People are gearing up across the US for the 2010 Census — not just the Census Bureau, of course, but organizations large and small who are planning myriad outreach efforts to boost participation, especially in typically “undercounted” communities.

It’s important in so many ways for everyone to be counted, but historically not everyone is (and not just because of statistical anomalies or poor street address data).  For various reasons, key constituencies are not fully counted — people of color, renters, recent immigrants, people predominantly speaking languages other than English, etc.  There’s a special effort underway – supported by major foundations, local governments, and spearheaded by advocacy and civil rights groups – to make sure the Census Bureau doesn’t miss these “hard to count” groups.

Our teamat the Center for Urban Research, CUNY Graduate Center is doing its part by mapping the “hard to count” (HTC) population in more than two dozen metropolitan areas nationwide, with the support of the Hagedorn Foundation.  We’ll also be developing an online, interactive mapping application for funders, outreach groups, local officials, the media, and others to easily zoom in on their metro region and create custom maps to help focus their efforts.

Where are the hard-to-count communities?  The Census Bureau analyzed 2000 Census data to:

measure census coverage and to identify reasons people are missed in the census (de la Puente, 1993). The variables include housing indicators (percent renters, multi-units, crowded housing, lack of telephones, vacancy) and person indicators (poverty, not high school graduate, unemployed, complex households, mobility, language isolation).

From this, the Bureau calculated an HTC score for each tract in the nation (on a scale of 0 to 125).  They estimate that any tract with a score of 60 or higher will be at the greatest risk of undercount in 2010.  Our metro maps for the 2010 outreach campaign highlight the concentrations of HTC tracts, as well as the 2000 Census response rate by tract.  Here are two examples, for Chicago and New York City:



Foundations are using these maps to help guide their grantmaking, and local groups are using the maps to target their outreach.  As an example, this month several Long Island-based foundations issued an RFPfor grants to local groups doing Census outreach.  The Hagedorn Foundation asked us to create a special set of Long Island maps to supplement the RFP – you can view the PDFs here and here(see below for a sample – these mapped the HTC scores relative to all tracts in Nassau, so some tracts with scores less than 60 — but still harder to count than others in the county — are shaded as hard to count).

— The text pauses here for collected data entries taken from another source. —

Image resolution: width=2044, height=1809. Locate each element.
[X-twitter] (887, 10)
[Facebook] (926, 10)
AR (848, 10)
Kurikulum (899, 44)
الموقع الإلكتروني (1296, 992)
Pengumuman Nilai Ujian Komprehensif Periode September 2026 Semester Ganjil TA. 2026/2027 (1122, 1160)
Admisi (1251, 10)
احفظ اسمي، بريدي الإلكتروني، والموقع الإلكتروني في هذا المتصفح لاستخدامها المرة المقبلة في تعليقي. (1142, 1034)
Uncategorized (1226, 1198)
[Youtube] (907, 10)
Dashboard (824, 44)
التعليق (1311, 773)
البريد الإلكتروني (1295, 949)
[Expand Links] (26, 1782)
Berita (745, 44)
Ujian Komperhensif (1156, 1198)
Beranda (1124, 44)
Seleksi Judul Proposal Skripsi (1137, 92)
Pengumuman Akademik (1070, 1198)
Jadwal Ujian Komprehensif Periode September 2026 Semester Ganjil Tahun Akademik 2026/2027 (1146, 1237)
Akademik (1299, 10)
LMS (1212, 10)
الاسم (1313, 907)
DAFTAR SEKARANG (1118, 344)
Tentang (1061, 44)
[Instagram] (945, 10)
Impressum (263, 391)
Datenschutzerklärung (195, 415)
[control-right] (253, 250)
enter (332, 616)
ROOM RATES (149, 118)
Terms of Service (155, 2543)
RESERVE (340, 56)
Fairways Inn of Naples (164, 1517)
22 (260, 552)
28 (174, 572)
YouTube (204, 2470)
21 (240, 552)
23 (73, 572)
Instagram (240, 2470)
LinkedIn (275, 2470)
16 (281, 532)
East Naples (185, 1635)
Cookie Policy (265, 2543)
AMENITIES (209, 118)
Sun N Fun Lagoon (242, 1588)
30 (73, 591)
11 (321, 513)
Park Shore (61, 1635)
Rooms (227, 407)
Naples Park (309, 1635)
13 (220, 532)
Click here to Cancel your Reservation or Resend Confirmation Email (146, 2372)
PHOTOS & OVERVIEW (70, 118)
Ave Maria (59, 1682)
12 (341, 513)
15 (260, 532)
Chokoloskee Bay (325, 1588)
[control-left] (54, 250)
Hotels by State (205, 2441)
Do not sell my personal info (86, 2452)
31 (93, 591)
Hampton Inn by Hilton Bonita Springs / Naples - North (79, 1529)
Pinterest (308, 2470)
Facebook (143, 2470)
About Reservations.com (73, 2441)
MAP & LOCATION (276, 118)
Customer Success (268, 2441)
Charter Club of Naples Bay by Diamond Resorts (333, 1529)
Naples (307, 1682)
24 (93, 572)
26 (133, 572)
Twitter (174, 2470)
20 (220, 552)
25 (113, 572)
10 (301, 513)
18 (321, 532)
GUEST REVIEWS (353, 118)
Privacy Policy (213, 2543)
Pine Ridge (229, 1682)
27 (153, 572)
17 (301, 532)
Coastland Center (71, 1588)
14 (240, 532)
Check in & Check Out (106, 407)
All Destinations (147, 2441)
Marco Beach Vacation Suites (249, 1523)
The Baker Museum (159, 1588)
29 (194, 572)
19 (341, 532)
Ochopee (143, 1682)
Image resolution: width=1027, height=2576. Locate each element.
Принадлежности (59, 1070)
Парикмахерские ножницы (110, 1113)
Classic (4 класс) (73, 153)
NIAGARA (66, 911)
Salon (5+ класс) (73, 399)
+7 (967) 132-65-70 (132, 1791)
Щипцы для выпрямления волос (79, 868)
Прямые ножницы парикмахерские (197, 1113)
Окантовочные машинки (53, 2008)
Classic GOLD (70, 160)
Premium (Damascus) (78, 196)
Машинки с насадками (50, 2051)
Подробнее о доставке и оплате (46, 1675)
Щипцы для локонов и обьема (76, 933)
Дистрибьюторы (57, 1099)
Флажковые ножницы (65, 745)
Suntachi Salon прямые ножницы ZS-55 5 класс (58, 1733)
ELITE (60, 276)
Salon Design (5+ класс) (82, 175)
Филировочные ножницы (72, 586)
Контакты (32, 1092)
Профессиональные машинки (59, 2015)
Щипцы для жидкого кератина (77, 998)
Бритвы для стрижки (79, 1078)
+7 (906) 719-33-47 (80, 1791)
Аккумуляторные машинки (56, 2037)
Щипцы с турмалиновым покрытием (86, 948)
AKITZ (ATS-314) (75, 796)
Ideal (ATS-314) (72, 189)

Next step for us is to transform these printed maps into a nationwide online mapping website.  The site will enable people to: 

  1. Zoom to their neighborhood, county, city, or state to see the mapped patterns of hard-to-count Census tracts;
  2. Click on individual Census tracts to display detailed information about each one;
  3. Add other layers of Census demographics, 2000 Census response rates, related data from the 2005-07 American Community Survey, and recent foreclosure risks circa 2007-08 so people can see the interrelationships among multiple variables; and
  4. Display state- and local-level resources such as funding opportunities, regional Census contacts, contact info for groups participating in Census outreach, etc.  

We’ve been reviewing other projects that are similar so we don’t duplicate efforts.  These include:

A key question for us is which basemap do we use?  We’ll be serving the tract-level geography and attributes (probably as cached tiles) from our servers using ArcGIS Server on the backend, OpenLayers and ExtJS on the front end — a combination that has served us well (see here and here).  Likely we’ll use Google Maps (and/or their Hybrid or Terrain views) for the underlying street/reference geography.  But perhaps OpenStreetMap would be a better choice?  Or Bing Maps?  Advice from the GeoWeb community would be appreciated.

Timing? We’re shooting for a beta site in late September, seeking feedback from partner groups in the fall, and a production-level site by the end of the year.